Dans l’affaire Halimi, c’est autour de la consommation de cannabis que les dissensions se sont produites, et qu’une certaine subjectivité était à l’œuvre, note le psychiatre. En effet, le premier expert a indiqué que l’abolition du discernement ne pouvait être retenue « du fait de la prise consciente et volontaire régulière du cannabis en très grande quantité », condamnant en filigrane le comportement illégal et contraire aux bonnes mœurs de l’auteur. À l’inverse, le troisième groupe d’experts ne s’est pas focalisé sur cet aspect, et a souligné que la bouffée délirante après la prise de cannabis était très rare – de l’ordre de 1 %. Par conséquent, Kobili Traoré ne pouvait pas savoir qu’il allait se mettre à délirer, et c’est pour cette raison que l’abolition a été retenue : l’auteur ne pouvait pas savoir à quoi il s’exposait. « Le premier psychiatre a anticipé la position du juge » en se focalisant sur le côté illicite de la substance prise, estime par ailleurs Jean-Claude Pénochet. Ce dernier fait ici allusion aux rapports de pouvoir en lien avec l’expertise psychiatrique. « Généralement, le juge a son idée, mais il ne peut pas l’utiliser, car on le lui reprocherait. Il a besoin de l’asseoir par une position scientifique, et le psychiatre est content de cette reconnaissance de la justice, qu’il va médiatiser.
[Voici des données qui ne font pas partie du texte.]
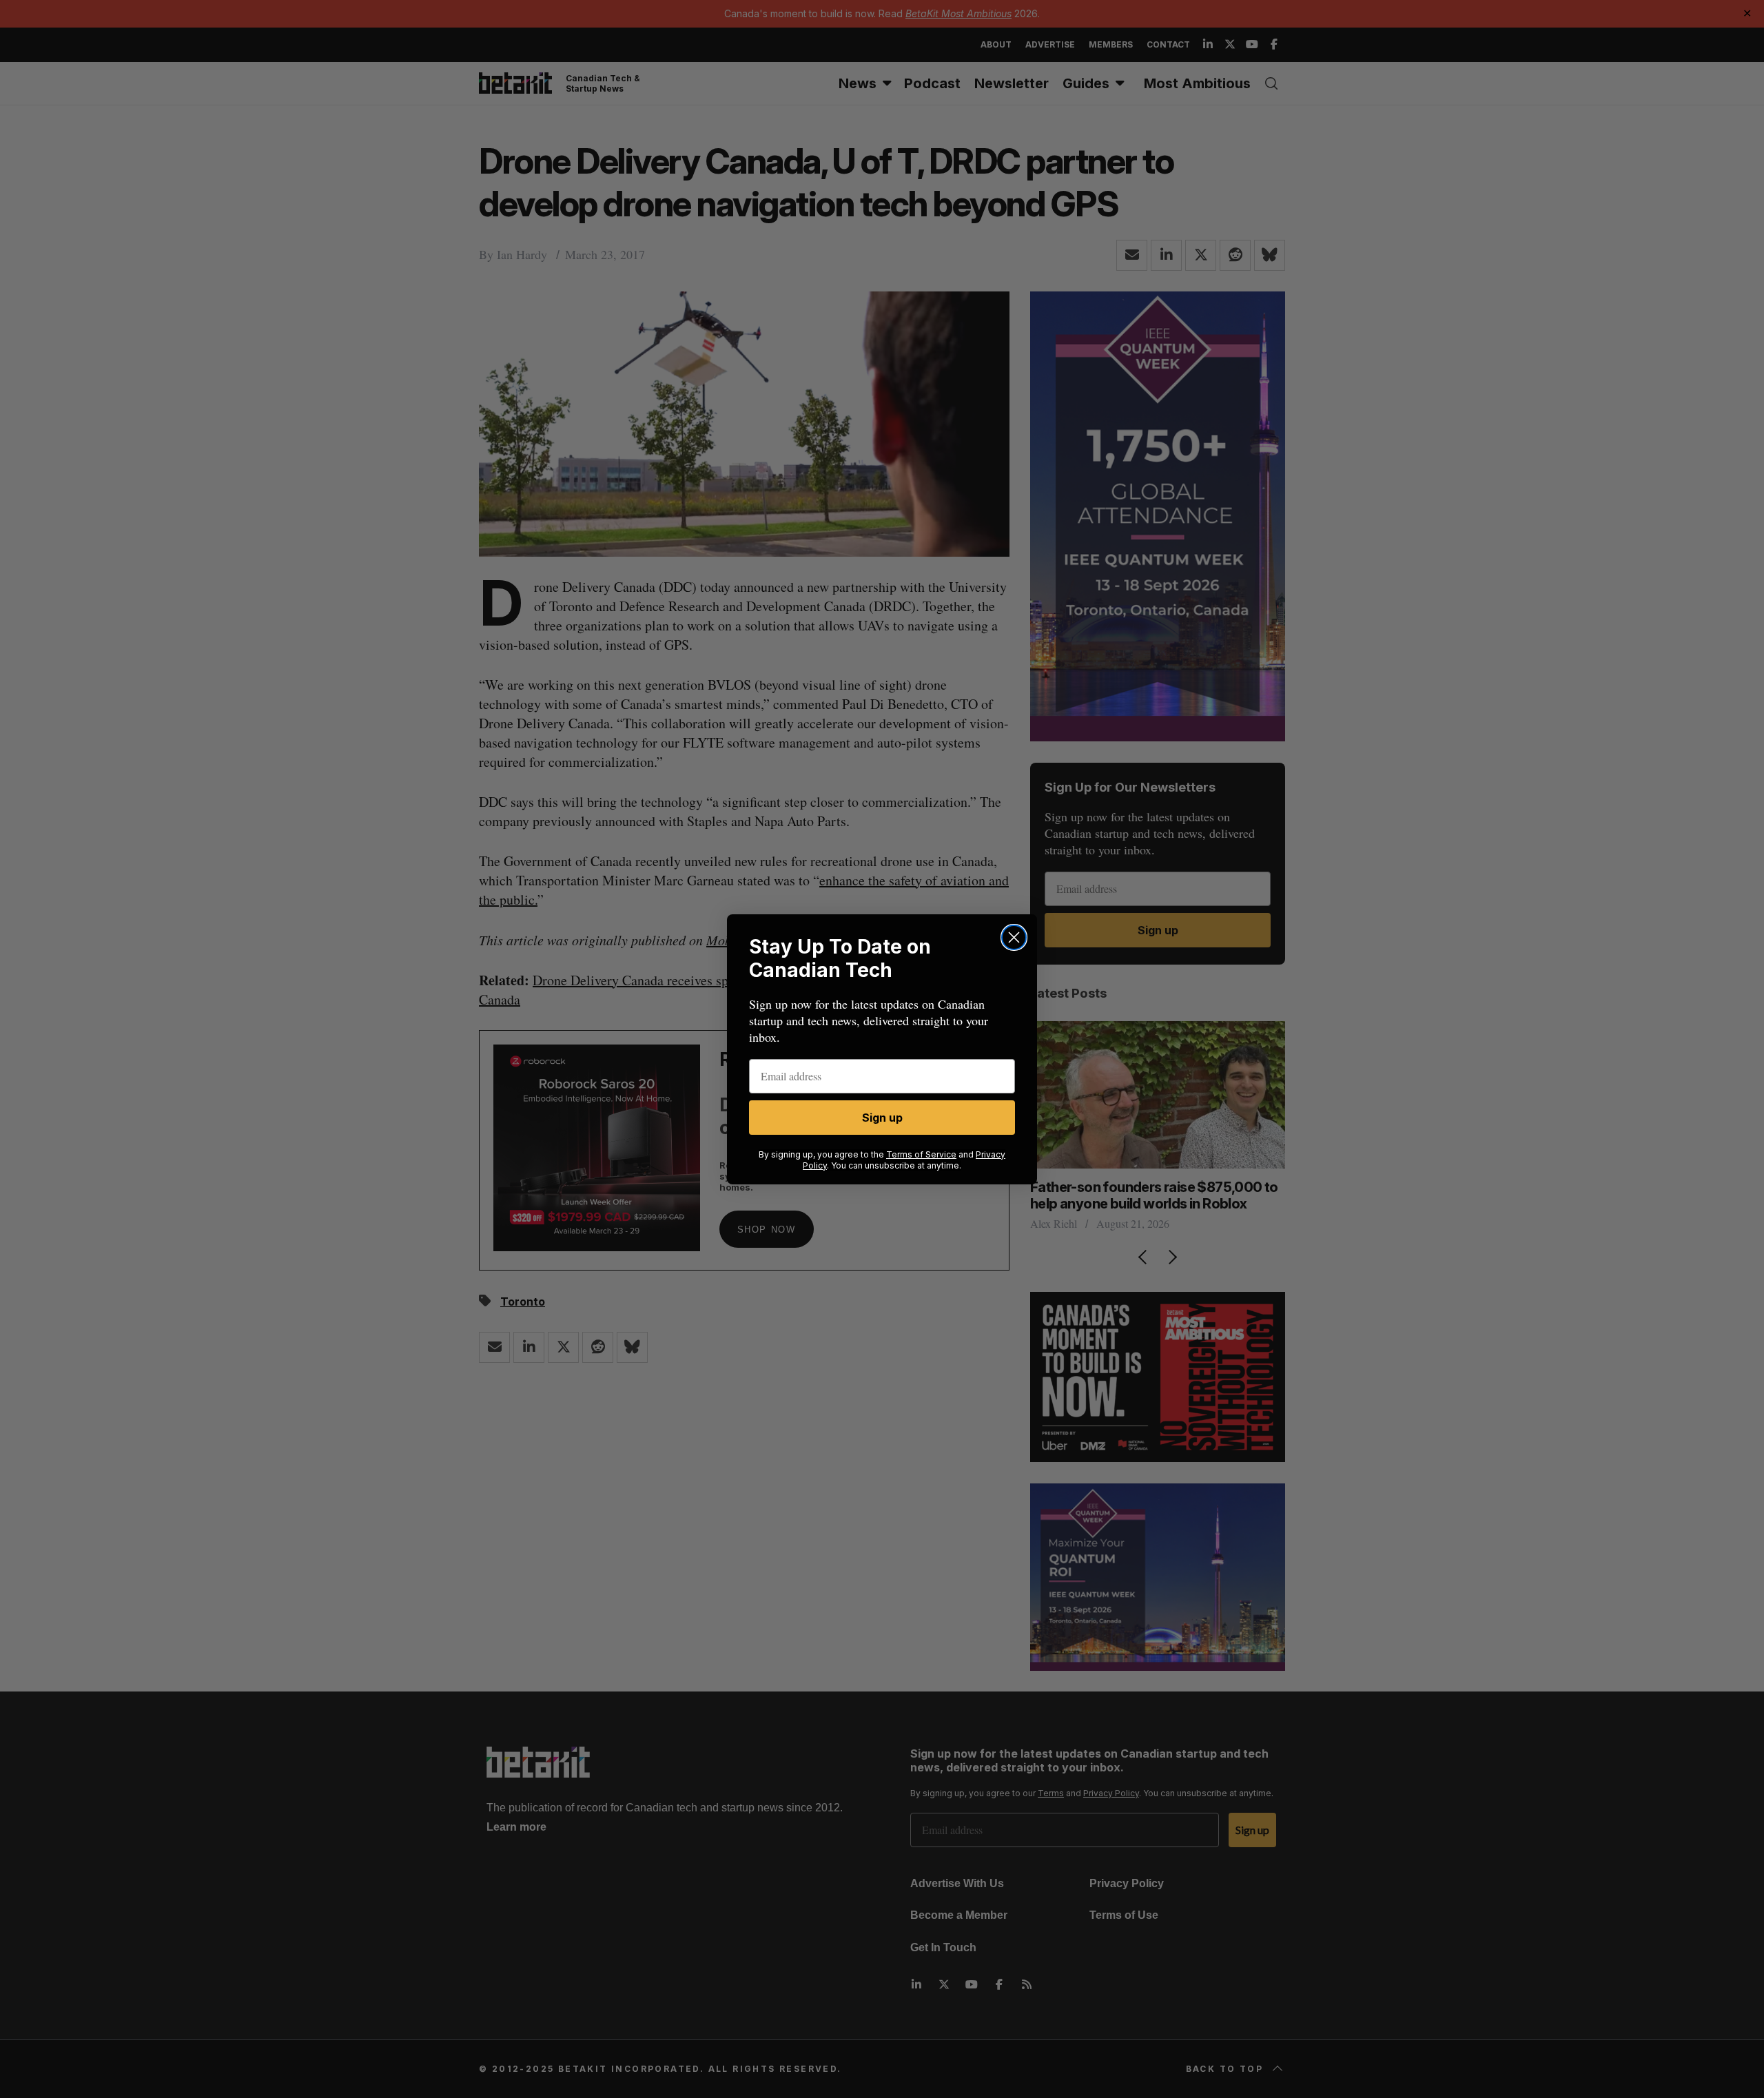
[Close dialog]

Un deal se produit entre la position du psychiatre et celle du juge. C’est une situation donnant-donnant. »

 

Jean-Claude Pénochet souligne que dans le rapport de la Cour de cassation, a été rappelée la nécessité que l’expert reste à sa place, et que le juge tienne bien son rôle aussi. « Le juge a un pouvoir d’appréciation : il peut suivre ou ne pas suivre l’expert », souligne la magistrate Valérie Dervieux. En écho, Boris Kessel rappelle que « peu importe le nombre d’experts qui se prononcent, c’est au juge de trancher. » De quoi remettre les pendules à l’heure.